It Turns Out An Inside-Out Tire Still Works Pretty Well

It Turns Out An Inside-Out Tire Still Works Pretty Well

Our favourite mad scientists at Garage 54 ENG recently asked the perfectly reasonable question: what do you do when winter ends and you don’t have summer tires? The reasonable answer, at least in Garage 54’s native Russia, is probably to wait; it’ll be winter again soon enough. Or you could buy a new set of summer shoes for your car. But if those two courses of action strike you as far too reasonable, there’s a third, surprisingly viable, option: flip your winter tires inside out.

The problem is that tires aren’t meant to flip inside out. There’s a lot of engineering that goes into making sure tires don’t do exactly that. So it takes the Garage 54 guys a lot of time, muscle and mechanical brute force to get two tires flipped with their insides on the outside. The results look closer to racing slicks than summer tires, but they still have a basic tire shape. Luckily, the tires mounted to the rims a little easier, and slipped on to the channel’s test Lada just as smoothly.

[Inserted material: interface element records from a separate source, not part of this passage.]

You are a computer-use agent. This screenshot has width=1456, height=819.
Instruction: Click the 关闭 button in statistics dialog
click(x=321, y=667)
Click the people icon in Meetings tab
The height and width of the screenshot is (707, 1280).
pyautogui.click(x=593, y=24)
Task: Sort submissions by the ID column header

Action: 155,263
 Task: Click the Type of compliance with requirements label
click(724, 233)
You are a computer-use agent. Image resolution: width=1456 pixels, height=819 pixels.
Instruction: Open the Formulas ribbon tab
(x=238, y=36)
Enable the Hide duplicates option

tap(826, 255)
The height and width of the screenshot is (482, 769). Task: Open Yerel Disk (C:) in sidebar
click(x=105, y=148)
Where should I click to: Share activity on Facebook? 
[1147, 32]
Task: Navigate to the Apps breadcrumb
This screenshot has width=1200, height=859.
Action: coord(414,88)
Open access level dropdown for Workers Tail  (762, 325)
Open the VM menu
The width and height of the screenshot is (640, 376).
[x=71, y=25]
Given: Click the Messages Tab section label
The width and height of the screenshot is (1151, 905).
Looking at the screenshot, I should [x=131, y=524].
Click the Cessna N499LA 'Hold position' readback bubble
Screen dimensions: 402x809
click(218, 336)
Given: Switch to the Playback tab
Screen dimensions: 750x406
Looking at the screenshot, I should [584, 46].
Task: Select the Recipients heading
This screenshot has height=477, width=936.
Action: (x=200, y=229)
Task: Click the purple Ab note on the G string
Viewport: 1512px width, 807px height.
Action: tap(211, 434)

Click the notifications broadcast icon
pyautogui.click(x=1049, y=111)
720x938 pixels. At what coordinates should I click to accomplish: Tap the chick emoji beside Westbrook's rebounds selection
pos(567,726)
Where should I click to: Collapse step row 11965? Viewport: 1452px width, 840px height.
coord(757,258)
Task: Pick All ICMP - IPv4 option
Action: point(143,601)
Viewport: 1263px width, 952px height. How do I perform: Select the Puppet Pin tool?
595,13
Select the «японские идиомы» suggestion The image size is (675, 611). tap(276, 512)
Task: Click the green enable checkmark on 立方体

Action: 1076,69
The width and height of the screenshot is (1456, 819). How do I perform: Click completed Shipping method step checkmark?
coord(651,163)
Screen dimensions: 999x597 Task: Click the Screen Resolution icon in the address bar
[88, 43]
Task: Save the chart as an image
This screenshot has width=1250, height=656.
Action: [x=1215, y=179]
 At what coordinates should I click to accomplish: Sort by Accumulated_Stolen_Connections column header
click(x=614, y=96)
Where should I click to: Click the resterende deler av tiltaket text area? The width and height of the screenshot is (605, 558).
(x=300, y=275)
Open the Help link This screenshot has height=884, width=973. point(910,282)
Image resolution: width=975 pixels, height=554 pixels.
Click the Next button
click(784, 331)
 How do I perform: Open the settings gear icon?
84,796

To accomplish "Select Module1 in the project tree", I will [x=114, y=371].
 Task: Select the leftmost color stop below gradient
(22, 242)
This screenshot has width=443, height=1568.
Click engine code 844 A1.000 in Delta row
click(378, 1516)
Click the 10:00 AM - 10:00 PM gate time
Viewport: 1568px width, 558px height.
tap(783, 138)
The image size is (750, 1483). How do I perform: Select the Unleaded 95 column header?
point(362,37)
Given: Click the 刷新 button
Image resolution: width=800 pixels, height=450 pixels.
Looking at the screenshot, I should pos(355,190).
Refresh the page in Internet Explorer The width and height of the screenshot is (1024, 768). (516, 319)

These guys aren’t exactly known for pulling off their experiments, especially when it comes to tires. Like the time they put oil barrels on a UAZ 469 or drove on wheels made of chains. But this experiment works…sort of? The Lada makes it to the road and keeps up with traffic and even manages a few aborted burn-outs but, as the host points out, it would be incredibly easy to blow one of these tires since the metal of the tire is so close to the surface.